*** Excerpted records ***
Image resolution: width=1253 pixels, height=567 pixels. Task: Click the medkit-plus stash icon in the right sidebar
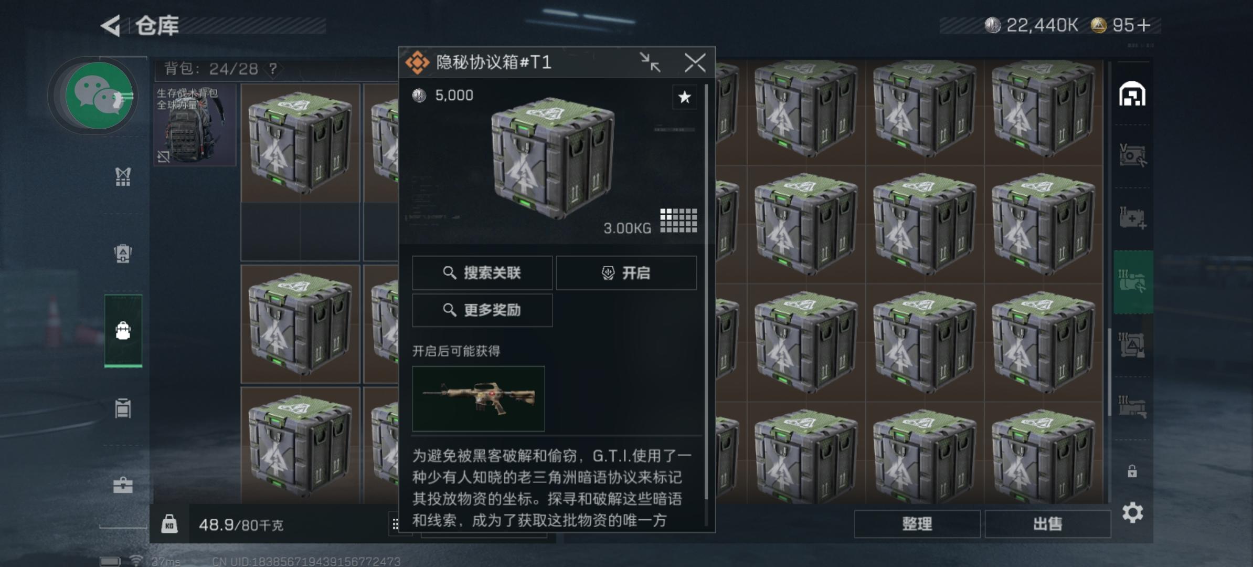[1133, 218]
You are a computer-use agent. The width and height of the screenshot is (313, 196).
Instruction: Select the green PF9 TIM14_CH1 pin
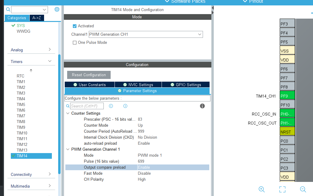coord(287,95)
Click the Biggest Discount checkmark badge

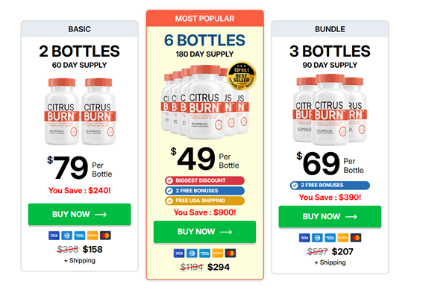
***
Please retype the lines from the one that contains "You are a computer-use" to the final line of the records, both included, exactly as written and without any pictures.

You are a computer-use agent. The width and height of the screenshot is (313, 196).
Instruction: Select the green PF9 TIM14_CH1 pin
coord(287,95)
Click the Biggest Discount checkmark badge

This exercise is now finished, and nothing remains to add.